**Data extracts:**
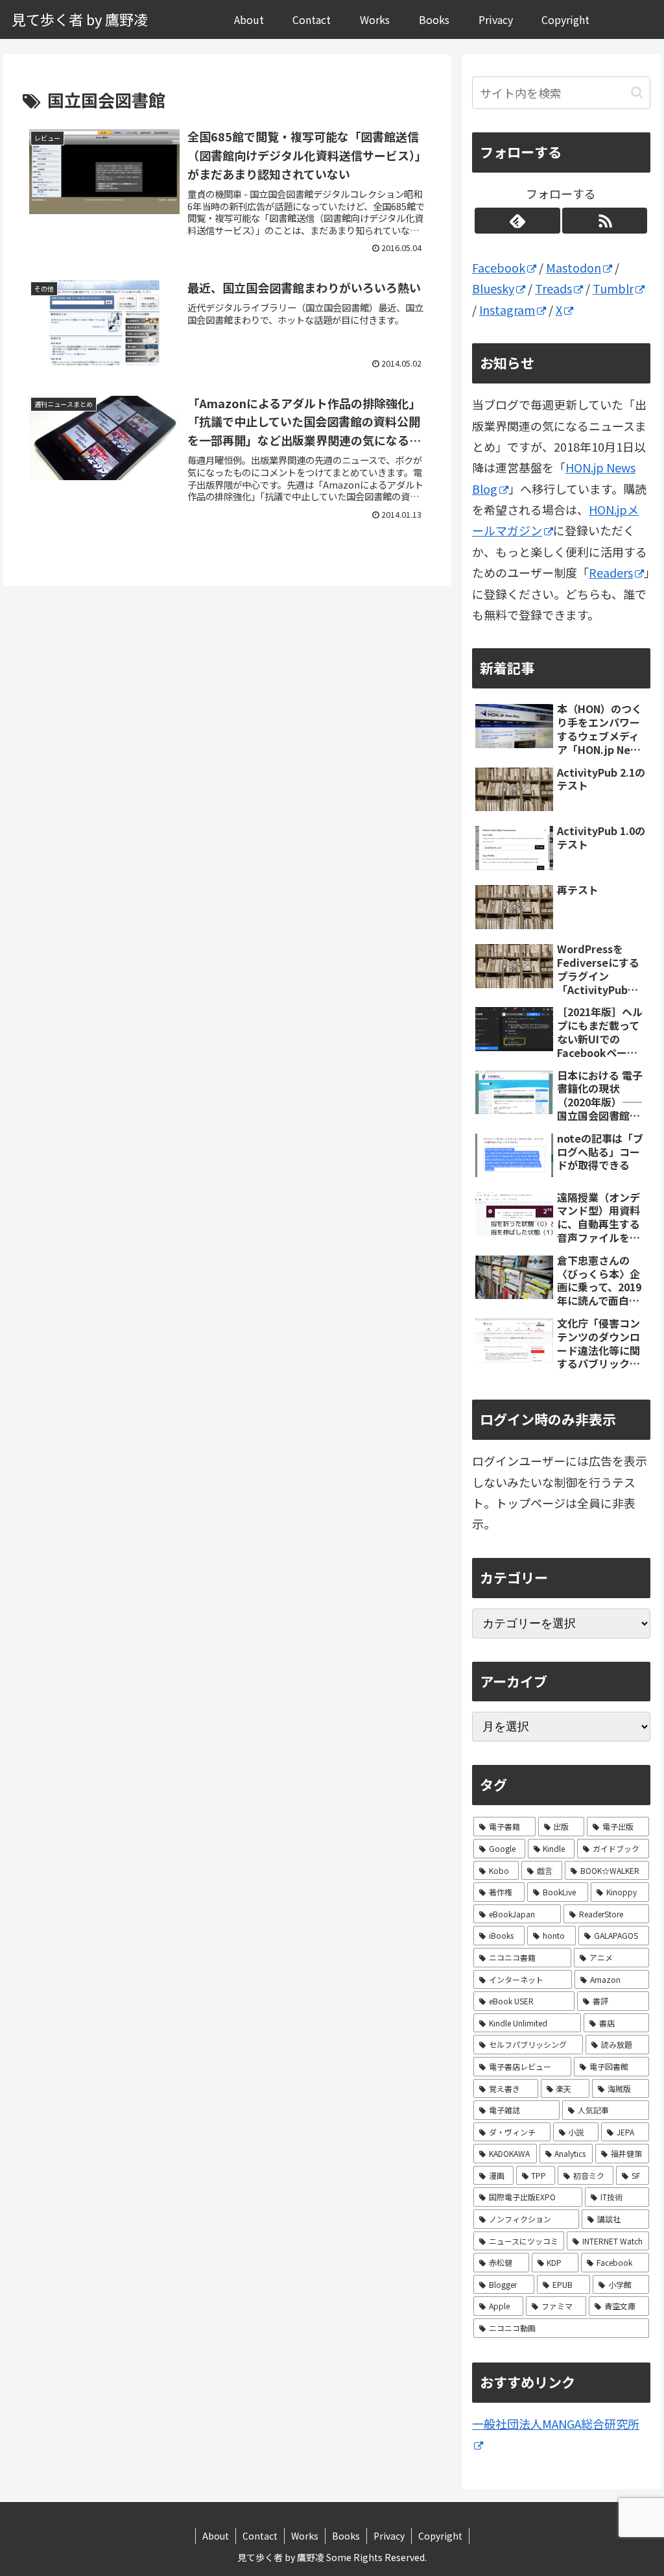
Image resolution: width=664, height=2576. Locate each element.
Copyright (440, 2535)
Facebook (498, 267)
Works (304, 2535)
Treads (553, 288)
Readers (611, 572)
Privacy (389, 2535)
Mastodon (573, 267)
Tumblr (613, 288)
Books (346, 2535)
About (215, 2535)
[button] (637, 92)
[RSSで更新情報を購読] (605, 221)
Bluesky (493, 288)
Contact (260, 2535)
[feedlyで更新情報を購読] (517, 221)
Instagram (507, 309)
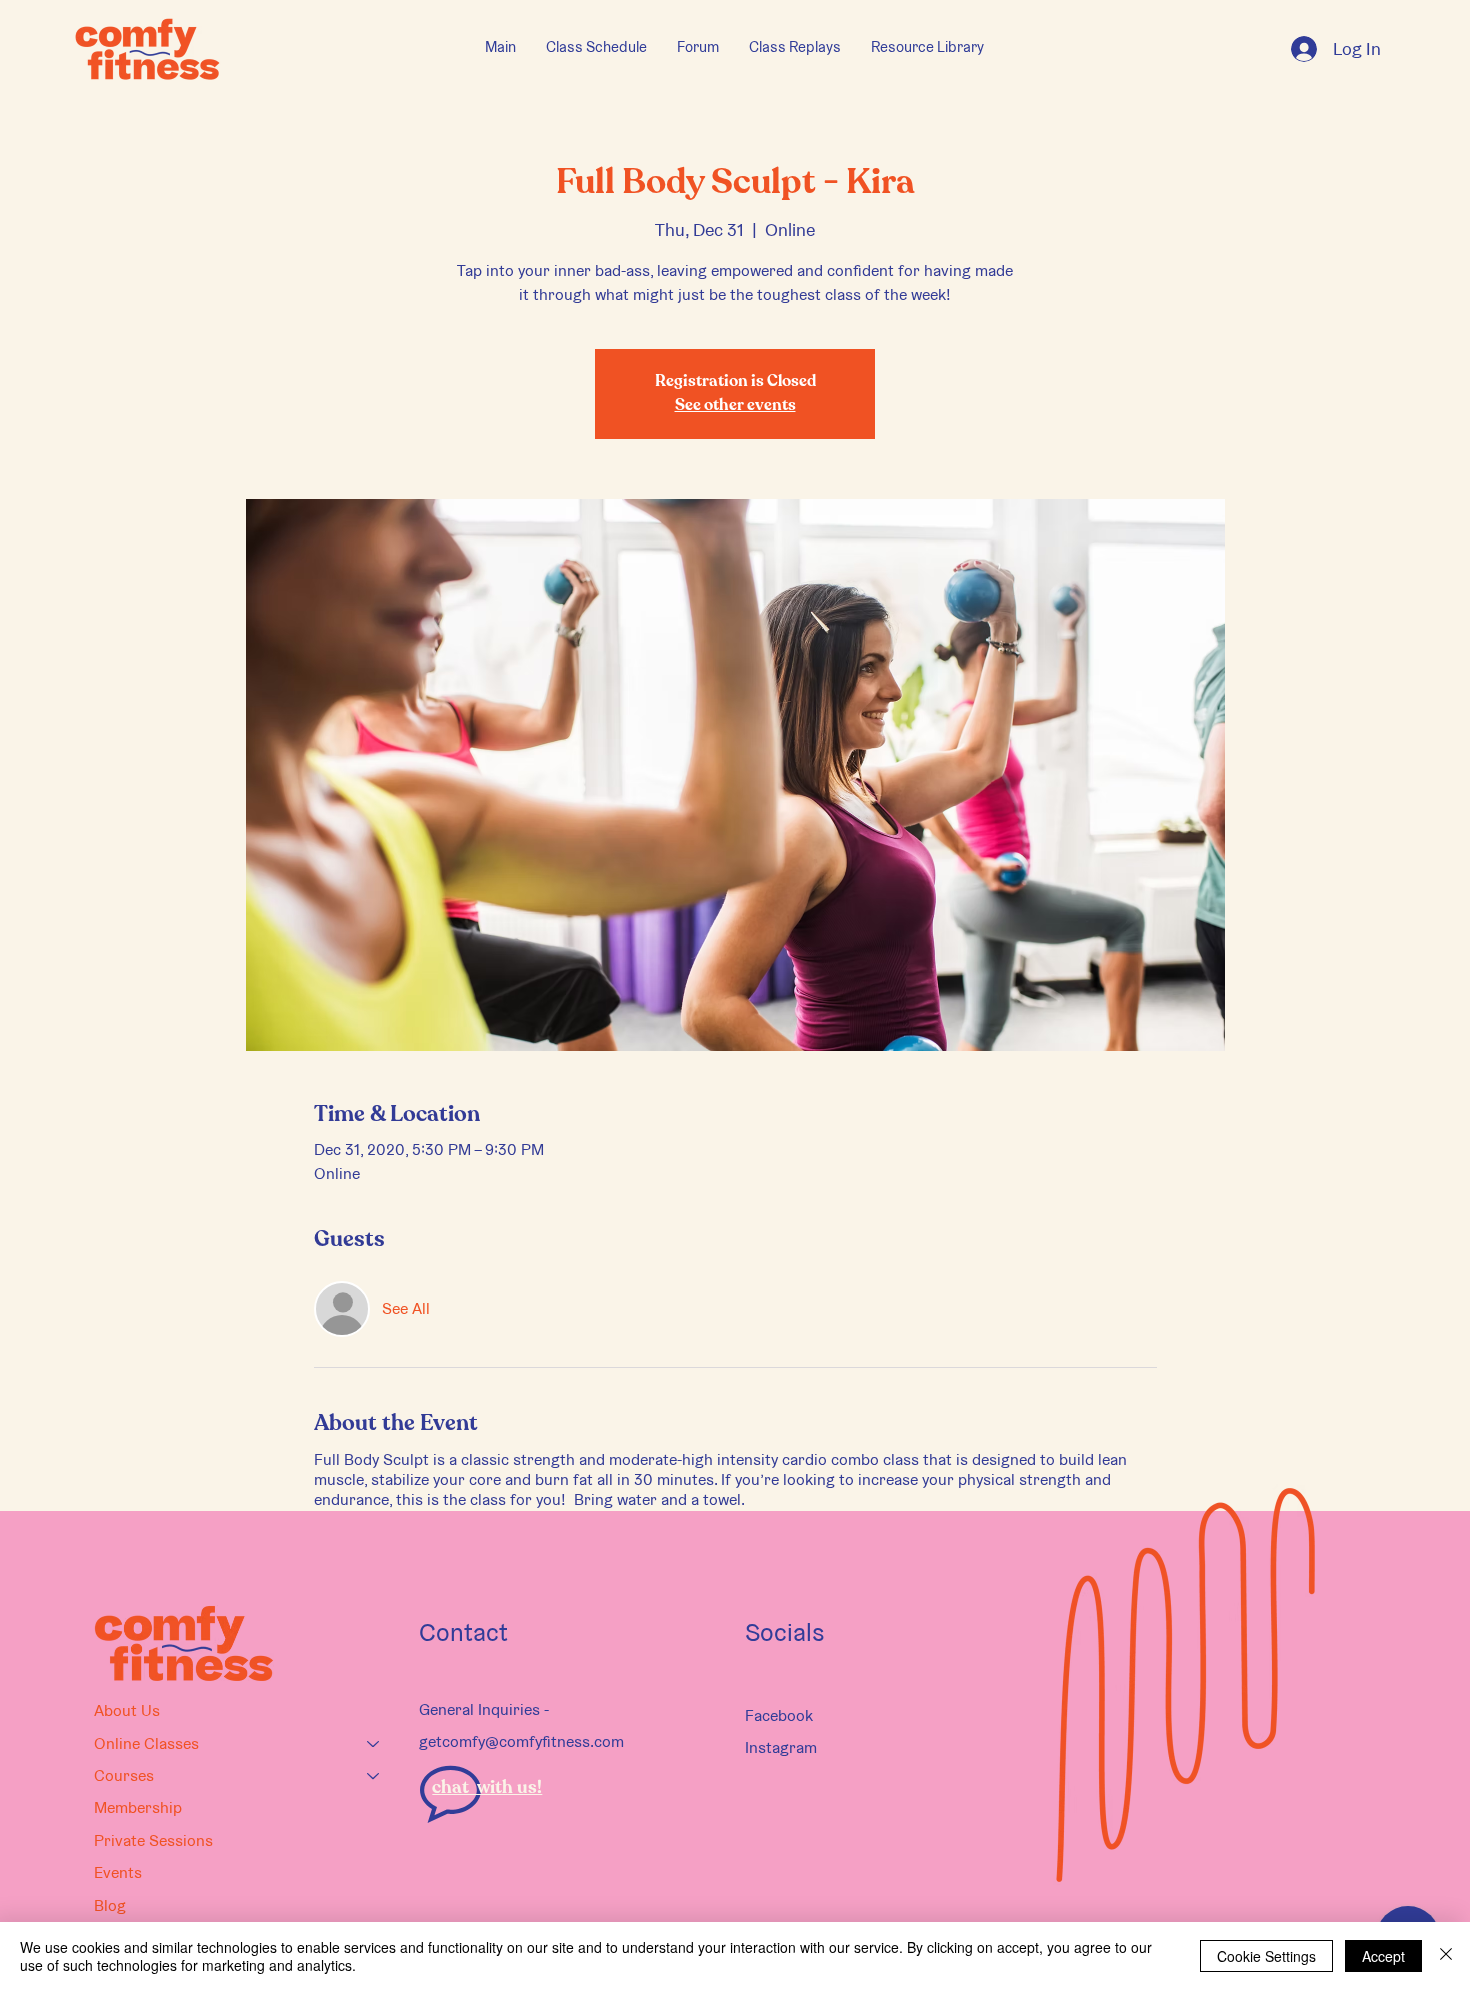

**Prompt:** Repeat exactly and only the lines from the one holding "About (215, 2535)" through the final line of the entries; no pictures.

**Response area:**
About (215, 2535)
[button] (637, 92)
[RSSで更新情報を購読] (605, 221)
Bluesky (493, 288)
Contact (260, 2535)
[feedlyで更新情報を購読] (517, 221)
Instagram (507, 309)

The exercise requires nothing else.